■ **Directions for this task**:
The response should repeat word for word every line below from the one with "This screenshot has height=451, width=800." to the one with "the Fifth Approver", inclusive, and nothing else; leave pictures out.

■ **Extracted records**:
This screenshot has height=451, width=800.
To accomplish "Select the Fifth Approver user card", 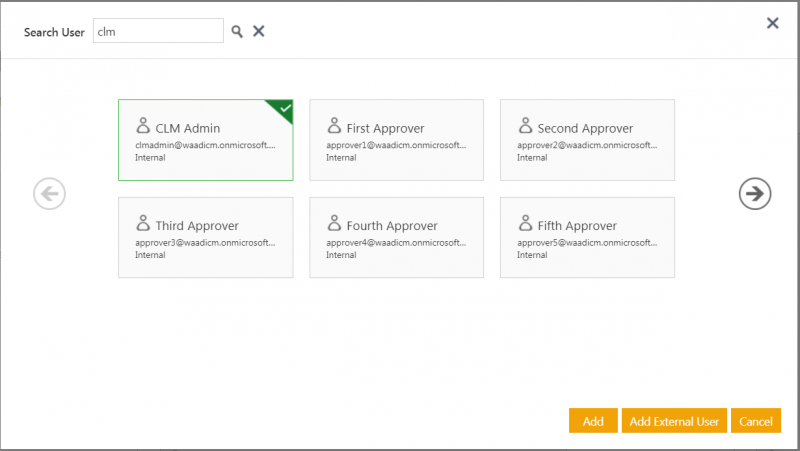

---

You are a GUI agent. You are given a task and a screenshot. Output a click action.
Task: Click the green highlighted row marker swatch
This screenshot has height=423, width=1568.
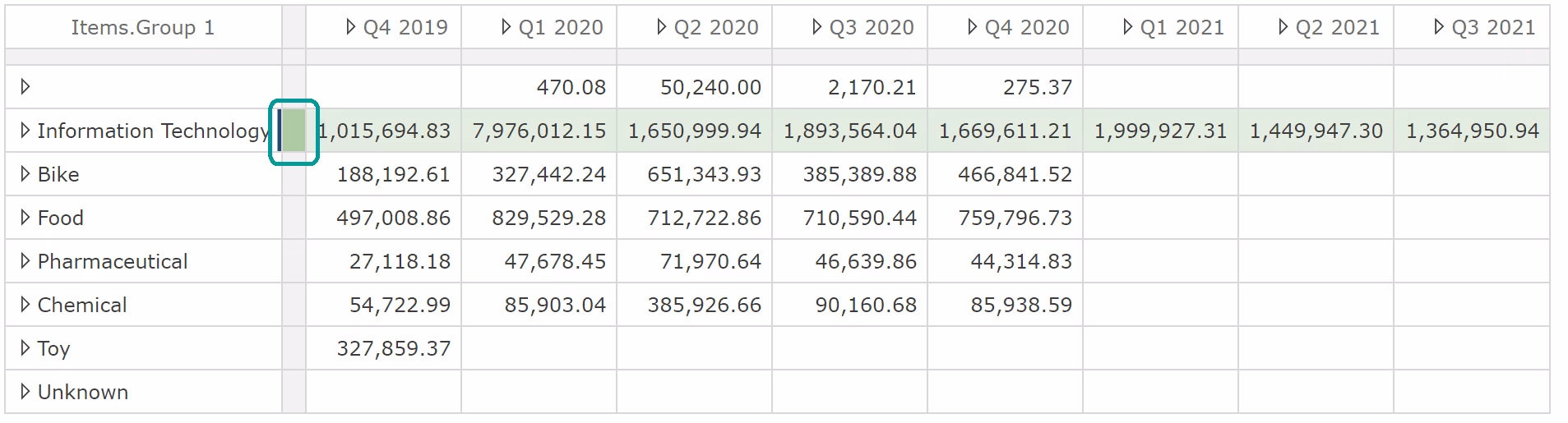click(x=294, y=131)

■ **Solution to the exercise**:
This screenshot has height=451, width=800.
To accomplish "Select the Fifth Approver user card", 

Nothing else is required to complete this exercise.